Testo dell'esercizio:
Jean Barois. Riceve i sacramenti della religione prima di morire. La moglie trova poi tra le sue carte il testamento, redatto negli anni della maturità intellettuale. Vi si trova: «per tema che la vecchiaia e le malattie mi indeboliscano a tal segno da farmi temere la morte e da indurmi a cercare le consolazioni della religione, redigo oggi nella pienezza delle mie facoltà e del mio equilibrio intellettuale, il mio testamento. Non credo all'anima sostanziale e immortale. So che la mia personalità è un agglomerato di atomi la cui disgregazione comporta la morte totale. Credo al determinismo universale...». Il testamento è gettato nel fuoco. Ricercare.

 

 

Eugenio Di Carlo, Un carteggio inedito del P. L. Taparelli D'Azeglio coi fratelli Massimo e Roberto, Anonima Romana Editoriale, Roma, 1926, L. 16,50.

Libro importante. Prospero Taparelli D'Azeglio, fratello di Massimo e di Roberto, nato a Torino il 24 ottobre 1793, entrò nella Compagnia di Gesú nel 1814 col nome di Luigi. Accanito oppositore del liberalismo, difensore dei diritti della chiesa e del potere cattolico contro il potere laicale nei suoi libri e nella «Civiltà Cattolica». Propugnò il tomismo, quando questa filosofia non godeva molte simpatie tra i Gesuiti. Prima giobertiano, avversario dopo il Gesuita moderno; sostenitore della necessità di un avvicinamento e di un accordo tra liberali moderati e cattolicismo, contro il liberalismo che voleva la separazione della Chiesa dallo Stato: per il potere temporale. Il Di Carlo lo difende dall'accusa di austriacantismo e di nemico della libertà. Oltre la prefazione del Di Carlo, 44 lettere dal '21 al '62, in cui trattati i temi del giorno.

(Mi pare che anche in questo libro ci sia la tendenza a riabilitare i nemici del Risorgimento, con la scusa della «cornice dei tempi». Ma qual era questa «cornice», la reazione o il risorgimento?)

 

 

Francesco Orestano, La Chiesa Cattolica nello Stato Italiano e nel mondo, «Nuova Antologia», 16 luglio 1927. Articolo importante nel periodo delle trattative per il Concordato. (Confrontare con polemiche tra «Popolo d'Italia», Gentile, «Osservatore Romano», riprodotte in opuscolo dalla «Civiltà Cattolica»). (La legge delle guarantigie, in quanto avente valore statutario, aveva abrogato l'articolo dello Statuto?).

L'articolo dell'Orestano pare scritto da un gesuita. È favorevole alla concessione di un territorio al Papa e nei limiti del plebiscito del 2 ottobre 1870 (cioè tutta la città Leonina, che mi pare fu appunto esclusa dal plebiscito ufficiale). (L'Orestano scrisse nel 1924 uno studio, Lo Stato e la Chiesa in Italia, Roma, Casa Editrice Optima, e nel 1915 una Quistione Romana ristampata in Verso la nuova Europa, Casa Editrice Optima, 1917).

Estratti del dataset:
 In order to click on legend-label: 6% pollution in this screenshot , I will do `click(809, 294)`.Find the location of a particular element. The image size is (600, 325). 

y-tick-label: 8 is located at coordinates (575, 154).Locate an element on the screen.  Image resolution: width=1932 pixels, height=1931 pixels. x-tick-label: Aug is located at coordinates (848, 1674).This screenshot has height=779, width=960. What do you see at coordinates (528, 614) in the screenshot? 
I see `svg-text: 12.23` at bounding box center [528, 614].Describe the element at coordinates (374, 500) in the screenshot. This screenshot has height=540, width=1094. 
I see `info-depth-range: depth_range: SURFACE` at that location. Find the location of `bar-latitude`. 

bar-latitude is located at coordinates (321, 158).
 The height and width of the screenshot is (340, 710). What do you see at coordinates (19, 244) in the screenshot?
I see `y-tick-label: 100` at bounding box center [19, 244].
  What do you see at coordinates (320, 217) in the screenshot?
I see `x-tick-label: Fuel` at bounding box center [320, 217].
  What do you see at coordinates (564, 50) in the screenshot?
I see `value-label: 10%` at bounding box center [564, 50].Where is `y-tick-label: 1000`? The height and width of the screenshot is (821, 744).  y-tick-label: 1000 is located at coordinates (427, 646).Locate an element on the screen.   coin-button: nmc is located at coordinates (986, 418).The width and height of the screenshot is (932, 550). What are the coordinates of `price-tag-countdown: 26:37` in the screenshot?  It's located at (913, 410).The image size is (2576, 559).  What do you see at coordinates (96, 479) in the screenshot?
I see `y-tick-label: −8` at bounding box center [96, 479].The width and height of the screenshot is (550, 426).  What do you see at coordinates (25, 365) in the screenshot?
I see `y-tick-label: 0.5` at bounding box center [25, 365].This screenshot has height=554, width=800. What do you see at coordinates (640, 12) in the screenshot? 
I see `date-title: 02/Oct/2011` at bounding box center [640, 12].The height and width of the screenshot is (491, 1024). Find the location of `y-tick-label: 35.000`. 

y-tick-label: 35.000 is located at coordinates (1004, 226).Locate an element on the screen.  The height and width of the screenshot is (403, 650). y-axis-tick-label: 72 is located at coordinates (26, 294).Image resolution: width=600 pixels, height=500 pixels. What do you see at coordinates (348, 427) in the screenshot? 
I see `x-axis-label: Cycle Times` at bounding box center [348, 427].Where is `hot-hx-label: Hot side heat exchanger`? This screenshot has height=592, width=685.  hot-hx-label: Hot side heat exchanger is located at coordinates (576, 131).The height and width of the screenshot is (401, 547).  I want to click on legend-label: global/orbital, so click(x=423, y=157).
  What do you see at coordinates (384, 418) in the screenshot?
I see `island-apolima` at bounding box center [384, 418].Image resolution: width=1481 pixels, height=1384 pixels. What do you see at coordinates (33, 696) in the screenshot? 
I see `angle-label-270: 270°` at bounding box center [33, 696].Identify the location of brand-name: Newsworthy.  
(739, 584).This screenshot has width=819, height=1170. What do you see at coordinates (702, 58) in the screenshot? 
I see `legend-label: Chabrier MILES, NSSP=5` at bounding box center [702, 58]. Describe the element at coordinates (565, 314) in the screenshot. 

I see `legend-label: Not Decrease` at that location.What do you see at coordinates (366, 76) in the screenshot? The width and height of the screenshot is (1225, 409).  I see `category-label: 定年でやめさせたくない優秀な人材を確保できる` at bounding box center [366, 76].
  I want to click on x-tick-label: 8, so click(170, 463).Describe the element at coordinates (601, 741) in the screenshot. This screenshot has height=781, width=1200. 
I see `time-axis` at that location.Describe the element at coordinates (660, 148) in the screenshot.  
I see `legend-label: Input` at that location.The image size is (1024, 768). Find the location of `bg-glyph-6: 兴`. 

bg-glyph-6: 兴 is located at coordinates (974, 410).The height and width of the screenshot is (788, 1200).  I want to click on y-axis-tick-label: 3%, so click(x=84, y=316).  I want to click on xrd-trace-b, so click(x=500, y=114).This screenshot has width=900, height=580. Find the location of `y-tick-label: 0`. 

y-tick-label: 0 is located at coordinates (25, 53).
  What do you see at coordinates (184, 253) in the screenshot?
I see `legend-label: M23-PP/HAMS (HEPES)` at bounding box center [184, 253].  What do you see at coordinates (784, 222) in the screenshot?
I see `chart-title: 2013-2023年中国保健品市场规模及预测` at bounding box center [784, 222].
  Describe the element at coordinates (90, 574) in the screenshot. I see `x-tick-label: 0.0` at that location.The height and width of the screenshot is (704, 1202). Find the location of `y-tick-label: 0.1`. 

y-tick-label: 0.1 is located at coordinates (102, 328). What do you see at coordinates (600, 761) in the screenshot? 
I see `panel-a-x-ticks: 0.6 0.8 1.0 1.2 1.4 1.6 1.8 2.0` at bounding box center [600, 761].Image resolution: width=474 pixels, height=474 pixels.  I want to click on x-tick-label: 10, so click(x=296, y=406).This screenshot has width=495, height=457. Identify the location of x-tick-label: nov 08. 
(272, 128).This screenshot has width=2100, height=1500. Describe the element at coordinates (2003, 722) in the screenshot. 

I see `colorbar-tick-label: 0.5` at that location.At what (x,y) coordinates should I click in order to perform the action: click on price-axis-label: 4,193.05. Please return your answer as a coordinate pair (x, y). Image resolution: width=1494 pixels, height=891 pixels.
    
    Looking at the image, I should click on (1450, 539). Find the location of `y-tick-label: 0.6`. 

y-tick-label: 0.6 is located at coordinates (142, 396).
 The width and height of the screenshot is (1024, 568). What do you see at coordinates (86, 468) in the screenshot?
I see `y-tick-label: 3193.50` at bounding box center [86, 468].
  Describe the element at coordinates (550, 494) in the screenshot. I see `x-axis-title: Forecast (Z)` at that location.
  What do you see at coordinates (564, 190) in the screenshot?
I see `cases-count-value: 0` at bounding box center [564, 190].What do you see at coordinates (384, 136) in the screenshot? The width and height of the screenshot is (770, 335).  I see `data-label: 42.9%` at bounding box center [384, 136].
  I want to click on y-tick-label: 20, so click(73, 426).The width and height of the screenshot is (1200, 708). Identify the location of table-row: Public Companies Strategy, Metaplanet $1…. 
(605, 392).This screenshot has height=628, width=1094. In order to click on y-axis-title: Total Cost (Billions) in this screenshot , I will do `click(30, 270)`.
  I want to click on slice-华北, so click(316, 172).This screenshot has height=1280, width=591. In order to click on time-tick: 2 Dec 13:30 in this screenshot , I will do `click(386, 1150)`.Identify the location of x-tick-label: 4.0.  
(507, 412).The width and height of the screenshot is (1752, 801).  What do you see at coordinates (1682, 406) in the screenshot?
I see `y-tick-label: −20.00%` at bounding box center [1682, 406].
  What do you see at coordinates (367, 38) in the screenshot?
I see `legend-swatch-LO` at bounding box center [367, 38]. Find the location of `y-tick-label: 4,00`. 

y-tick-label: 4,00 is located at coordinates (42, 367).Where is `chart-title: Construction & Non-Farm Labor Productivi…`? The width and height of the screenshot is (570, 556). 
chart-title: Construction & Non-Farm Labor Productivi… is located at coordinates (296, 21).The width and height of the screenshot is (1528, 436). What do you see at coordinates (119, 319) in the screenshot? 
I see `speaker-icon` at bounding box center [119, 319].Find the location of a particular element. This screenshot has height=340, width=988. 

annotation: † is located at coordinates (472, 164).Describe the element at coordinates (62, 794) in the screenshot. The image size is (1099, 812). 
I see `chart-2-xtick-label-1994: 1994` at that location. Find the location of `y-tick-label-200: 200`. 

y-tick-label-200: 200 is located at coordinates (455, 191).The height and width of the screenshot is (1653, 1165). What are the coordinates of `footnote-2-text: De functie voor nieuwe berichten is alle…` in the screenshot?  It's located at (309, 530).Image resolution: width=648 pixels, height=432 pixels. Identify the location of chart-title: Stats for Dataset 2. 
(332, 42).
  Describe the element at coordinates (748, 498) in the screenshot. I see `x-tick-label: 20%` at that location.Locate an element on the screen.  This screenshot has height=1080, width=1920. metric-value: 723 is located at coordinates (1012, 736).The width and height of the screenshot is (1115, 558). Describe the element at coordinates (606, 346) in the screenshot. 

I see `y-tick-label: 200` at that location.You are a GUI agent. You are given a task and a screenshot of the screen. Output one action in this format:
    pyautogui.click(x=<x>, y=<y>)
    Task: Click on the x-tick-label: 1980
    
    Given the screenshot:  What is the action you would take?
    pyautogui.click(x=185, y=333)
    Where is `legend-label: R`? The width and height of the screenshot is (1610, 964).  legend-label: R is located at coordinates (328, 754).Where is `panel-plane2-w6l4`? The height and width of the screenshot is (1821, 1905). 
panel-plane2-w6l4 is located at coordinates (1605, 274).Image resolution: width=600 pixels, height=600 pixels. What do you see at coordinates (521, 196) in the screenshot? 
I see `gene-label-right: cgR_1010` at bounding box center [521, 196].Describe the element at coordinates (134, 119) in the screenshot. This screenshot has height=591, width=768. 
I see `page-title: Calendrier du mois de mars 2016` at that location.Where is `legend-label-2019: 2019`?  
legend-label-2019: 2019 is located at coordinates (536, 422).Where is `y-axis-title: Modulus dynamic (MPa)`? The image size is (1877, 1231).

Consegna:
Secondo il testo dell'esercizio, in che anno e con quale nome Prospero Taparelli D'Azeglio entrò nella Compagnia di Gesú? Rispondi in una frase, per favore.

Soluzione dell'esercizio:
Entrò nella Compagnia di Gesú nel 1814 con il nome di Luigi.